= Beginning of Section =

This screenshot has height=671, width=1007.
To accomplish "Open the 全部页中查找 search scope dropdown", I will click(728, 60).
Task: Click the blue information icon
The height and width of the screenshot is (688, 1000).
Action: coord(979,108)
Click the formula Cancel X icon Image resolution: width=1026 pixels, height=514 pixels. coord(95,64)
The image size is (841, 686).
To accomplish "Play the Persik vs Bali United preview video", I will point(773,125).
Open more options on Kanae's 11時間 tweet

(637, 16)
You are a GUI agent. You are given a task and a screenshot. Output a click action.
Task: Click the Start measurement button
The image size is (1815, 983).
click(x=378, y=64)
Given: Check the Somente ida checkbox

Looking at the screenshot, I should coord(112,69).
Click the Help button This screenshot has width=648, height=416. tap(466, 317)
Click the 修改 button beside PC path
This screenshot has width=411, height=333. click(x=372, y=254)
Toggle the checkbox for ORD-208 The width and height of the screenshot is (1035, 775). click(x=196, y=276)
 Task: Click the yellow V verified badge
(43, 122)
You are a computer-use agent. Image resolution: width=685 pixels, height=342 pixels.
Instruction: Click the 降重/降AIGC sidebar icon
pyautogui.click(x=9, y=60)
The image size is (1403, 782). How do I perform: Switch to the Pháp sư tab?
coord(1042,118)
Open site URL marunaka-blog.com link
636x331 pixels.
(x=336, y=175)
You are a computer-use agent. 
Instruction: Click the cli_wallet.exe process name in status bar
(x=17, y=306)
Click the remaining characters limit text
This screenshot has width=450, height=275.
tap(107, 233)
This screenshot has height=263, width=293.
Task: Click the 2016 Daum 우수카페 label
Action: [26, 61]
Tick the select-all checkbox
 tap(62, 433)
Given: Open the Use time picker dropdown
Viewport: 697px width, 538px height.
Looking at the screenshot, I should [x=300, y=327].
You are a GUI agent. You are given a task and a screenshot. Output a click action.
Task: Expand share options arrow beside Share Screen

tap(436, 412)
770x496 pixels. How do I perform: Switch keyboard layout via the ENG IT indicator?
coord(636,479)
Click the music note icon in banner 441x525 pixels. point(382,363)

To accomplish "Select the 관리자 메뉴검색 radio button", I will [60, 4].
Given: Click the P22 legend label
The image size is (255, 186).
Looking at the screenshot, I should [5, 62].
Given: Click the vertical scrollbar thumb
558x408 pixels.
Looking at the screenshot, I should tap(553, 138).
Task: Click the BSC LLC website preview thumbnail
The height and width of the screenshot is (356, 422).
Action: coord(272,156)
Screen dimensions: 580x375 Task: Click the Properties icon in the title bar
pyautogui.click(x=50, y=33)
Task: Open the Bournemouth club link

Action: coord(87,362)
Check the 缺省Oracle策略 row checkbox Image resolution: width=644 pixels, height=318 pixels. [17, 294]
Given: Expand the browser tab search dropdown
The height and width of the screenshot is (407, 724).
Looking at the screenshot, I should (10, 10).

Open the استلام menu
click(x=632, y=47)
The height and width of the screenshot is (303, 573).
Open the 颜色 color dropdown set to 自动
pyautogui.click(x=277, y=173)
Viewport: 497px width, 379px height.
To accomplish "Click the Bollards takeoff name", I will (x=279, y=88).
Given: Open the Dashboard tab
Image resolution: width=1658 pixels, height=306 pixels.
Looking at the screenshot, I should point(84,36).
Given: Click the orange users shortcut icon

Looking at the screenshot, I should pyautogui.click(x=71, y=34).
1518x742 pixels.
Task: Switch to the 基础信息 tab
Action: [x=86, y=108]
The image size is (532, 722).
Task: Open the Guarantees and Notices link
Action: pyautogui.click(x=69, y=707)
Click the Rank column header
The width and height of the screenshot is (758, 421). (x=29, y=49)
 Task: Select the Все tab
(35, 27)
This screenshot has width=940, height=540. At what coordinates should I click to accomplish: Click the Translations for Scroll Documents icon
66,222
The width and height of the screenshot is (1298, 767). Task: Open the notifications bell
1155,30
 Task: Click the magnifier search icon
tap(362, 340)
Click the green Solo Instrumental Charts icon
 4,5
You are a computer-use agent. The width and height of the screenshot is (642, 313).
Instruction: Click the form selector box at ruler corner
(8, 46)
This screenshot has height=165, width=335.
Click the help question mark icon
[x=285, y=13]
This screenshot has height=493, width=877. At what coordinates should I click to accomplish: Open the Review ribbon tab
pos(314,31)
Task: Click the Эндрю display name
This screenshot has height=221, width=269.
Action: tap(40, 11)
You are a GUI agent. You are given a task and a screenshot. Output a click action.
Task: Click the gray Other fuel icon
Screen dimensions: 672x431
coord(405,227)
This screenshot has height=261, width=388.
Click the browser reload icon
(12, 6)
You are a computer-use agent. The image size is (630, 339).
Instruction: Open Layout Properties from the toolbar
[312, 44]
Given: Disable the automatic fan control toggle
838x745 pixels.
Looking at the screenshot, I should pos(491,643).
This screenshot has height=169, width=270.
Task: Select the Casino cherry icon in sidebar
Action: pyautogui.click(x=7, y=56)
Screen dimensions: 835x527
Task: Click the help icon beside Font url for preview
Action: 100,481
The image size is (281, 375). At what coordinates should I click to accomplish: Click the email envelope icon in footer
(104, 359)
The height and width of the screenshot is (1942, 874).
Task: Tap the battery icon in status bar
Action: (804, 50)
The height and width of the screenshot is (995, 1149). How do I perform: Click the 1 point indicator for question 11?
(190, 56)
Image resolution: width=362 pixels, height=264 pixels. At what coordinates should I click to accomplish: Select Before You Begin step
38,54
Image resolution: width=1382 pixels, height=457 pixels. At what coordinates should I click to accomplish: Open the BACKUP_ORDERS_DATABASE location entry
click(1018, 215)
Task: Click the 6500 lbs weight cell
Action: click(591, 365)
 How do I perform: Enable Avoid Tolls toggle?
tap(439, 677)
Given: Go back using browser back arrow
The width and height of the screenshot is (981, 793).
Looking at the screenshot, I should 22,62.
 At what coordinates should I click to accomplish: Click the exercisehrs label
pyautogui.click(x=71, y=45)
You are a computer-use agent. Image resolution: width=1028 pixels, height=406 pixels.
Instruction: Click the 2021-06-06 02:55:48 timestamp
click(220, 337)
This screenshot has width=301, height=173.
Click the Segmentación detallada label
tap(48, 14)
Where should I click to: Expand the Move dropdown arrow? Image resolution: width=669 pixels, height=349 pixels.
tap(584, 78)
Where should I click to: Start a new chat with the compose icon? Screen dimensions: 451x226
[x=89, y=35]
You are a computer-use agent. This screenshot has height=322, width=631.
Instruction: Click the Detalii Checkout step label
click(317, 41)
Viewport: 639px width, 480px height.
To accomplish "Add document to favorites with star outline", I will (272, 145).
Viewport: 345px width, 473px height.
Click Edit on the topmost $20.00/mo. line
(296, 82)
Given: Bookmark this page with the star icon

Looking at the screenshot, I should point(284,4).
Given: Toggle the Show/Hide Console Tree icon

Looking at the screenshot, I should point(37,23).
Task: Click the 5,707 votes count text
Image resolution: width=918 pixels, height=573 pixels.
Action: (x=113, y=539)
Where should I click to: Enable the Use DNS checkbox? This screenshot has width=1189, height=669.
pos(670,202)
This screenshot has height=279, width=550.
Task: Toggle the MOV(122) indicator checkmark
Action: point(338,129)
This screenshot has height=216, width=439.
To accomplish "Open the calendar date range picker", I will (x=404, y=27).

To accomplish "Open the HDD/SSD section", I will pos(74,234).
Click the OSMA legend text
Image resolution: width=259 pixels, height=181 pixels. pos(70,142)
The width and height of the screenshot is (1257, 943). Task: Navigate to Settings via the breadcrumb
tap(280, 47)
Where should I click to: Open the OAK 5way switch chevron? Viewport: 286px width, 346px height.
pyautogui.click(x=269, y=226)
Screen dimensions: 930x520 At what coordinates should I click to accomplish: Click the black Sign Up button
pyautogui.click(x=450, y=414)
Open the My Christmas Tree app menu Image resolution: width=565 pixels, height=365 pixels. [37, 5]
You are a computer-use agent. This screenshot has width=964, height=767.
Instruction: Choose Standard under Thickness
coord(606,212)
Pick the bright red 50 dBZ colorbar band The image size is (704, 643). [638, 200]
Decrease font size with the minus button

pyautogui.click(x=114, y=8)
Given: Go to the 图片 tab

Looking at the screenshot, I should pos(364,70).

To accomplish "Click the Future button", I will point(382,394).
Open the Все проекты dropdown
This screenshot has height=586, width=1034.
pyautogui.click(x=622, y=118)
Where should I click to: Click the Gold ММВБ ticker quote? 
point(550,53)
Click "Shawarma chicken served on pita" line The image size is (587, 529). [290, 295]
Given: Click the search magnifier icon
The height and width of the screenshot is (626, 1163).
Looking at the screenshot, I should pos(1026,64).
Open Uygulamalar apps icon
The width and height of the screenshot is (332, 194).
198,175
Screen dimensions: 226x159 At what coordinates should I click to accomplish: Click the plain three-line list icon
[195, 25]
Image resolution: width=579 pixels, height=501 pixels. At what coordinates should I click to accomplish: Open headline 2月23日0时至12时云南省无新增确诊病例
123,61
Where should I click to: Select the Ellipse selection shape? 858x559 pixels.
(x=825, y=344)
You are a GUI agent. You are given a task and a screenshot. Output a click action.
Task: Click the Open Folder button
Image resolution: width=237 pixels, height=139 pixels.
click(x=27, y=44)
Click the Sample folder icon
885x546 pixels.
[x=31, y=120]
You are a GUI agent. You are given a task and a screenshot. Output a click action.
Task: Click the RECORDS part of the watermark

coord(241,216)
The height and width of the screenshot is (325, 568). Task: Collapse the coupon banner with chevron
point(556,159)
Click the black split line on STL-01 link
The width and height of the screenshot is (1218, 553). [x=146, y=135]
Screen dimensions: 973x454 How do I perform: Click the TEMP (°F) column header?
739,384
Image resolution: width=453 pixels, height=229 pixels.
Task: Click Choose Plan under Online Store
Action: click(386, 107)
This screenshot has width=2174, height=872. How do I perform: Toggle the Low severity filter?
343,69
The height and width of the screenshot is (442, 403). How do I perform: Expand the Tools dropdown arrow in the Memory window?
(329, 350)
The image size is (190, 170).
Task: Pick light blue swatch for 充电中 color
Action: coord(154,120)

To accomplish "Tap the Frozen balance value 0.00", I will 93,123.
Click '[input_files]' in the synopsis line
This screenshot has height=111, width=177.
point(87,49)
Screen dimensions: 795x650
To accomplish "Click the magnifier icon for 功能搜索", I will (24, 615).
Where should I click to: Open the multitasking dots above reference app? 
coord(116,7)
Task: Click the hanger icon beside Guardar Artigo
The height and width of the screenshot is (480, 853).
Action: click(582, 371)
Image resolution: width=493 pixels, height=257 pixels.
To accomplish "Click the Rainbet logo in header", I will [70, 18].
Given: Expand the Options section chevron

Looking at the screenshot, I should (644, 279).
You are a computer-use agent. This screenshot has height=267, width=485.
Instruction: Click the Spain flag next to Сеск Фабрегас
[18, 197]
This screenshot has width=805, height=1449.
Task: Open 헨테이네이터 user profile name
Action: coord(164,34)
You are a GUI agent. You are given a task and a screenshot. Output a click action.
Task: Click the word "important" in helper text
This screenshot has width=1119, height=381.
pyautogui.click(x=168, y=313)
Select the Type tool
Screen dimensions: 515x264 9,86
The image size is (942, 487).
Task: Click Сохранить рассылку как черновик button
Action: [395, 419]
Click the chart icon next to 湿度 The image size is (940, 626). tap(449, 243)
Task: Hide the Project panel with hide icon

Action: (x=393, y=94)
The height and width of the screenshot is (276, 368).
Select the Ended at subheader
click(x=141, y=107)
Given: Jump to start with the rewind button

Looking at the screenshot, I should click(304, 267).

= End of Section =

[What is being asked]: Across the entries above, tally the lines that contain the string "picker" and give that figure alone.

[Response to the exercise]: 2